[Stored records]
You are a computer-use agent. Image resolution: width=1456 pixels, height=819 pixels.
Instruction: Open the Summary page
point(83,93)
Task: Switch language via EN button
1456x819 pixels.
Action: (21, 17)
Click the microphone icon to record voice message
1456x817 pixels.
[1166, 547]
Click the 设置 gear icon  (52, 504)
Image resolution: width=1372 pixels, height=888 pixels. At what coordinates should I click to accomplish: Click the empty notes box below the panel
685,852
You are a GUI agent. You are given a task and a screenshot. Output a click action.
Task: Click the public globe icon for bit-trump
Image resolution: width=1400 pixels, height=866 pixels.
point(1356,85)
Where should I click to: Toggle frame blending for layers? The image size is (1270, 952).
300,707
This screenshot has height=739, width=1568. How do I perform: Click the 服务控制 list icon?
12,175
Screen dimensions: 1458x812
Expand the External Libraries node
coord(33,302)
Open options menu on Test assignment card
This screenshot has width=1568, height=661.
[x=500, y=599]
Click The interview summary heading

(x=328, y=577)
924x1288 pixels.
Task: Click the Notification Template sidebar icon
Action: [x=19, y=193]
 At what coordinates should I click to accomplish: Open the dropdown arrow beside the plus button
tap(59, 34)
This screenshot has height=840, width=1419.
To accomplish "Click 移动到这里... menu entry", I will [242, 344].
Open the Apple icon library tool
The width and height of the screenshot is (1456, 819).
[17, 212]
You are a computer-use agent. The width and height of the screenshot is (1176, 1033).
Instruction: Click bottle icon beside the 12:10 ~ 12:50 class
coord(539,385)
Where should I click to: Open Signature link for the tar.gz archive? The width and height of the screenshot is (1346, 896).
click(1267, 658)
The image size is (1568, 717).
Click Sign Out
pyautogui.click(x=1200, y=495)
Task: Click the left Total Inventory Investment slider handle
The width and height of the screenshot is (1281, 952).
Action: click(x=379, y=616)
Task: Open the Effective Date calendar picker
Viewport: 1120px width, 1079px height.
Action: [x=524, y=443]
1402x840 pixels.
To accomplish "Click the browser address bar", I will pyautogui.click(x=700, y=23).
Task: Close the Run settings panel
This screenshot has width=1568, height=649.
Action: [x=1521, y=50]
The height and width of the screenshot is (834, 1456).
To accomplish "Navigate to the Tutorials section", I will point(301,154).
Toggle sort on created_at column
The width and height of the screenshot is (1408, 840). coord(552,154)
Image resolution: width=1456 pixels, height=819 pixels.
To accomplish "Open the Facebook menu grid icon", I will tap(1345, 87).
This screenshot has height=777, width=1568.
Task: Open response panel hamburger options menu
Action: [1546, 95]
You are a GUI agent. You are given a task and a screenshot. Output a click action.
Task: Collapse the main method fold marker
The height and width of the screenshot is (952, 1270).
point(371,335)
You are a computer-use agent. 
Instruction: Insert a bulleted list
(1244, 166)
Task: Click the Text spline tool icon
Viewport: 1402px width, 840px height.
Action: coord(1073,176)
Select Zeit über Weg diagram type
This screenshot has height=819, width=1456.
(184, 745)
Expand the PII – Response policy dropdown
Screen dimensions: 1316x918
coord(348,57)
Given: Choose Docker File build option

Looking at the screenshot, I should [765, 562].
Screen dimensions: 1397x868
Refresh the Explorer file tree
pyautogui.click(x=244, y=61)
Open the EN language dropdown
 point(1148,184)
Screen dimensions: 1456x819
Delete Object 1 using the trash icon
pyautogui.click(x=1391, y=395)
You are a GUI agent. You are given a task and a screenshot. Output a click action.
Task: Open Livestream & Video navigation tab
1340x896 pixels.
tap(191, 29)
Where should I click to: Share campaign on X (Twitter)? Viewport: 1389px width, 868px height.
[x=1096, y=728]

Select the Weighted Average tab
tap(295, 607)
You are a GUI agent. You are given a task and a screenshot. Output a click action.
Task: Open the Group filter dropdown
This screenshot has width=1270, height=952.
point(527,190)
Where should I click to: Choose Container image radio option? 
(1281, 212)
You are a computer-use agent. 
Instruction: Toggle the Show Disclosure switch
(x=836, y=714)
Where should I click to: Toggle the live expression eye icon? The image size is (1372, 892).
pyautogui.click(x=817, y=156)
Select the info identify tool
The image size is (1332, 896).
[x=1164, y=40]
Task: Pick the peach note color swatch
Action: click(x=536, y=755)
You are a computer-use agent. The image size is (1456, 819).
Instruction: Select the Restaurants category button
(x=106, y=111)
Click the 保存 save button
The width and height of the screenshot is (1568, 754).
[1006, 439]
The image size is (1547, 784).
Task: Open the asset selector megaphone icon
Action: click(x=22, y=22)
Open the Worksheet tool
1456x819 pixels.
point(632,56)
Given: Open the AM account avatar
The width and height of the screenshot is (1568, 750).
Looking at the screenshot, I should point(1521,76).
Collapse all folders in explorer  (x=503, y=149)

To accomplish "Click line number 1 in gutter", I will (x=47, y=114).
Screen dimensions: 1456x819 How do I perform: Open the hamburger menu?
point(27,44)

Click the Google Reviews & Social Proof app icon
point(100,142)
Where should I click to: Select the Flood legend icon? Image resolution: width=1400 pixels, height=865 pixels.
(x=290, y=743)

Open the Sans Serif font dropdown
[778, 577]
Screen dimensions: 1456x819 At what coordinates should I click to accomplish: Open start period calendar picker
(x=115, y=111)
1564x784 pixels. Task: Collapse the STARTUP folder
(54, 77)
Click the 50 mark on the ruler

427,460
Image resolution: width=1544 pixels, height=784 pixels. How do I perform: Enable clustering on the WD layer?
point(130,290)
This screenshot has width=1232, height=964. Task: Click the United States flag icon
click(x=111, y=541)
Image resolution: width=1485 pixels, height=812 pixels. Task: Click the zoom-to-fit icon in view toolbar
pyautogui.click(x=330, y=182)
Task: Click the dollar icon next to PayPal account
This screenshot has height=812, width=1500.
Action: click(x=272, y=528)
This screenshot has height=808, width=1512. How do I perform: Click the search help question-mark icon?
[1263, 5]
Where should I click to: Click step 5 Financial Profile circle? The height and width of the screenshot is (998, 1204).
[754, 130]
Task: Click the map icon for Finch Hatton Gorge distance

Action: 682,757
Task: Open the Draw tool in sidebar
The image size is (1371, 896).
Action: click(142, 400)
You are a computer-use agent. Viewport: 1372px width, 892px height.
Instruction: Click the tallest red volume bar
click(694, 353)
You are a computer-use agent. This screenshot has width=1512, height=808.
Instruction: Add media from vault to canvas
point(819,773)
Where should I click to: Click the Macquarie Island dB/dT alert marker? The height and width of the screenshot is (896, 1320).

WHAT TO WORK ON: Restate every record word for word.

EXERCISE ANSWER:
You are a computer-use agent. Image resolution: width=1456 pixels, height=819 pixels.
Instruction: Open the Summary page
point(83,93)
Task: Switch language via EN button
1456x819 pixels.
Action: (21, 17)
Click the microphone icon to record voice message
1456x817 pixels.
[1166, 547]
Click the 设置 gear icon  (52, 504)
Image resolution: width=1372 pixels, height=888 pixels. At what coordinates should I click to accomplish: Click the empty notes box below the panel
685,852
You are a GUI agent. You are given a task and a screenshot. Output a click action.
Task: Click the public globe icon for bit-trump
Image resolution: width=1400 pixels, height=866 pixels.
point(1356,85)
Where should I click to: Toggle frame blending for layers? The image size is (1270, 952).
300,707
This screenshot has height=739, width=1568. How do I perform: Click the 服务控制 list icon?
12,175
Screen dimensions: 1458x812
Expand the External Libraries node
coord(33,302)
Open options menu on Test assignment card
This screenshot has width=1568, height=661.
[x=500, y=599]
Click The interview summary heading

(x=328, y=577)
924x1288 pixels.
Task: Click the Notification Template sidebar icon
Action: [x=19, y=193]
 At what coordinates should I click to accomplish: Open the dropdown arrow beside the plus button
tap(59, 34)
This screenshot has height=840, width=1419.
To accomplish "Click 移动到这里... menu entry", I will [242, 344].
Open the Apple icon library tool
The width and height of the screenshot is (1456, 819).
[17, 212]
You are a computer-use agent. The width and height of the screenshot is (1176, 1033).
Instruction: Click bottle icon beside the 12:10 ~ 12:50 class
coord(539,385)
Where should I click to: Open Signature link for the tar.gz archive? The width and height of the screenshot is (1346, 896).
click(1267, 658)
The image size is (1568, 717).
Click Sign Out
pyautogui.click(x=1200, y=495)
Task: Click the left Total Inventory Investment slider handle
The width and height of the screenshot is (1281, 952).
Action: click(x=379, y=616)
Task: Open the Effective Date calendar picker
Viewport: 1120px width, 1079px height.
Action: [x=524, y=443]
1402x840 pixels.
To accomplish "Click the browser address bar", I will pyautogui.click(x=700, y=23).
Task: Close the Run settings panel
This screenshot has width=1568, height=649.
Action: [x=1521, y=50]
The height and width of the screenshot is (834, 1456).
To accomplish "Navigate to the Tutorials section", I will point(301,154).
Toggle sort on created_at column
The width and height of the screenshot is (1408, 840). coord(552,154)
Image resolution: width=1456 pixels, height=819 pixels.
To accomplish "Open the Facebook menu grid icon", I will tap(1345, 87).
This screenshot has height=777, width=1568.
Task: Open response panel hamburger options menu
Action: [1546, 95]
You are a GUI agent. You are given a task and a screenshot. Output a click action.
Task: Collapse the main method fold marker
The height and width of the screenshot is (952, 1270).
point(371,335)
You are a computer-use agent. 
Instruction: Insert a bulleted list
(1244, 166)
Task: Click the Text spline tool icon
Viewport: 1402px width, 840px height.
Action: coord(1073,176)
Select Zeit über Weg diagram type
This screenshot has height=819, width=1456.
(184, 745)
Expand the PII – Response policy dropdown
Screen dimensions: 1316x918
coord(348,57)
Given: Choose Docker File build option

Looking at the screenshot, I should [765, 562].
Screen dimensions: 1397x868
Refresh the Explorer file tree
pyautogui.click(x=244, y=61)
Open the EN language dropdown
 point(1148,184)
Screen dimensions: 1456x819
Delete Object 1 using the trash icon
pyautogui.click(x=1391, y=395)
You are a GUI agent. You are given a task and a screenshot. Output a click action.
Task: Open Livestream & Video navigation tab
1340x896 pixels.
tap(191, 29)
Where should I click to: Share campaign on X (Twitter)? Viewport: 1389px width, 868px height.
[x=1096, y=728]

Select the Weighted Average tab
tap(295, 607)
You are a GUI agent. You are given a task and a screenshot. Output a click action.
Task: Open the Group filter dropdown
This screenshot has width=1270, height=952.
point(527,190)
Where should I click to: Choose Container image radio option? 
(1281, 212)
You are a computer-use agent. 
Instruction: Toggle the Show Disclosure switch
(x=836, y=714)
Where should I click to: Toggle the live expression eye icon? The image size is (1372, 892).
pyautogui.click(x=817, y=156)
Select the info identify tool
The image size is (1332, 896).
[x=1164, y=40]
Task: Pick the peach note color swatch
Action: click(x=536, y=755)
You are a computer-use agent. The image size is (1456, 819).
Instruction: Select the Restaurants category button
(x=106, y=111)
Click the 保存 save button
The width and height of the screenshot is (1568, 754).
[1006, 439]
The image size is (1547, 784).
Task: Open the asset selector megaphone icon
Action: click(x=22, y=22)
Open the Worksheet tool
1456x819 pixels.
point(632,56)
Given: Open the AM account avatar
The width and height of the screenshot is (1568, 750).
Looking at the screenshot, I should point(1521,76).
Collapse all folders in explorer  (x=503, y=149)

To accomplish "Click line number 1 in gutter", I will (x=47, y=114).
Screen dimensions: 1456x819 How do I perform: Open the hamburger menu?
point(27,44)

Click the Google Reviews & Social Proof app icon
point(100,142)
Where should I click to: Select the Flood legend icon? Image resolution: width=1400 pixels, height=865 pixels.
(x=290, y=743)

Open the Sans Serif font dropdown
[778, 577]
Screen dimensions: 1456x819 At what coordinates should I click to accomplish: Open start period calendar picker
(x=115, y=111)
1564x784 pixels. Task: Collapse the STARTUP folder
(54, 77)
Click the 50 mark on the ruler

427,460
Image resolution: width=1544 pixels, height=784 pixels. How do I perform: Enable clustering on the WD layer?
point(130,290)
This screenshot has width=1232, height=964. Task: Click the United States flag icon
click(x=111, y=541)
Image resolution: width=1485 pixels, height=812 pixels. Task: Click the zoom-to-fit icon in view toolbar
pyautogui.click(x=330, y=182)
Task: Click the dollar icon next to PayPal account
This screenshot has height=812, width=1500.
Action: click(x=272, y=528)
This screenshot has height=808, width=1512. How do I perform: Click the search help question-mark icon?
[1263, 5]
Where should I click to: Click step 5 Financial Profile circle? The height and width of the screenshot is (998, 1204).
[754, 130]
Task: Click the map icon for Finch Hatton Gorge distance

Action: 682,757
Task: Open the Draw tool in sidebar
The image size is (1371, 896).
Action: click(142, 400)
You are a computer-use agent. Viewport: 1372px width, 892px height.
Instruction: Click the tallest red volume bar
click(694, 353)
You are a computer-use agent. This screenshot has width=1512, height=808.
Instruction: Add media from vault to canvas
point(819,773)
Where should I click to: Click the Macquarie Island dB/dT alert marker? The height and width of the screenshot is (896, 1320).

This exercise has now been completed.